BEGIN EXCERPT TO READ

Month: April 2022

China Also Abuses Covid Statistics

Michael Senger writes at Brownstone Institute China’s Covid Numbers are Manifestly Absurd.  Excerpts in italics with my bolds.

The Wall Street Journal published a piece titled “Shanghai Has Recorded More Than 130,000 Covid Cases—and No Deaths.” Seeing the darkly comic headline, I was excited. Finally, after two years, the WSJ appeared to be calling out the data fraud that was the foundation for this whole sordid experiment in totalitarian virus mitigation, however belatedly.

Alas, my excitement was premature. As it turns out, the authors of the article tie themselves into knots to explain China’s data. They even trot out Ryan Tibshirani, co-leader of Carnegie Mellon’s COVID-19 modeling team, to tell us that China’s death rate “can also be affected by factors like the age distribution and racial makeup of its population, vaccination status, type of vaccine and average distance to a healthcare facility,” the implication being that Prof. Tibshirani sees nothing wrong with China’s data, thank you very much.

Apparently, China’s low vaccination rate among its elderly population means they can have 130,000 cases and zero deaths. Make it make sense. “Science!”

For two years, the elite journalists, scientists, politicians, and health officials who speak for our most prestigious institutions have been conspicuously and vehemently deferential to the integrity of China’s Covid data. Here’s what the New York Times’ David Leonhardt wrote just two months ago:

Well, now, in Shanghai, we have a “big outbreak” which the CCP has not covered up—but the death data coming out is still manifestly fraudulent. Would the New York Times care to revisit their conclusion that “the country’s official Covid counts have been at least close to accurate…because big outbreaks are hard to cover up”?

END EXCERPT TO READ
BEGIN MATERIAL SUPPLIED

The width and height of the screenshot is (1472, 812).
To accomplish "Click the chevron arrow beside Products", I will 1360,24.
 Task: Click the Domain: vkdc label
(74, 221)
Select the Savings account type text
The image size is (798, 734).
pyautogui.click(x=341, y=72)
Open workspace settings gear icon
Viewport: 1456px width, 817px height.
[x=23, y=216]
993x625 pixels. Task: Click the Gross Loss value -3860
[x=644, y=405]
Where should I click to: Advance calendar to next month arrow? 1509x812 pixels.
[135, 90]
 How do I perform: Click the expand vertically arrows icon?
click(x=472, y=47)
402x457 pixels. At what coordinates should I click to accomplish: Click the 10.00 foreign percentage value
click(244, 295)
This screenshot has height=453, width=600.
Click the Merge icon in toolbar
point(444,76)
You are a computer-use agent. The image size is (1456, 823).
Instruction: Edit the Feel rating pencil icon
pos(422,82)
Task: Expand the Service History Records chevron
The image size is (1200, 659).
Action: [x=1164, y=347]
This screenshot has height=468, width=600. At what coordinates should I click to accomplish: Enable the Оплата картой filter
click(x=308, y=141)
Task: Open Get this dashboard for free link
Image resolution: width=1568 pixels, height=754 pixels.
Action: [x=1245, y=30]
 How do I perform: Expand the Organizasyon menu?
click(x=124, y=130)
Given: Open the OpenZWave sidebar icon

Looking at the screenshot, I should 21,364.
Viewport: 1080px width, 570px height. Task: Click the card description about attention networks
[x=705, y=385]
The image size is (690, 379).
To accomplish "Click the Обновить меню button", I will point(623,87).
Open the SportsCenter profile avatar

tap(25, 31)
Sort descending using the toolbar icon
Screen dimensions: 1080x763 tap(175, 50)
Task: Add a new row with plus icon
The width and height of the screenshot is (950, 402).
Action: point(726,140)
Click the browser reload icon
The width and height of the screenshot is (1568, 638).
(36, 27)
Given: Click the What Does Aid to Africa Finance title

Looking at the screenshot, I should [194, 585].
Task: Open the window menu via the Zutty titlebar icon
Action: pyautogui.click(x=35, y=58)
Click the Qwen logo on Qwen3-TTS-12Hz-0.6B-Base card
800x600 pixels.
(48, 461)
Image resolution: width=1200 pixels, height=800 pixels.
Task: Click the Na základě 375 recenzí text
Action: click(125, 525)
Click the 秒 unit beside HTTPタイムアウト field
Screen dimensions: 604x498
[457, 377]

END MATERIAL SUPPLIED

**PROBLEM:**
Answer these about the post on China's Covid statistics:
(a) What was the title of the Wall Street Journal piece the post discusses?
(b) What position does the post give for Ryan Tibshirani?
(c) Which New York Times writer does the post say wrote about China's Covid data two months earlier?

**ANSWER BELOW:**
(a) "Shanghai Has Recorded More Than 130,000 Covid Cases—and No Deaths."
(b) Co-leader of Carnegie Mellon's COVID-19 modeling team.
(c) David Leonhardt.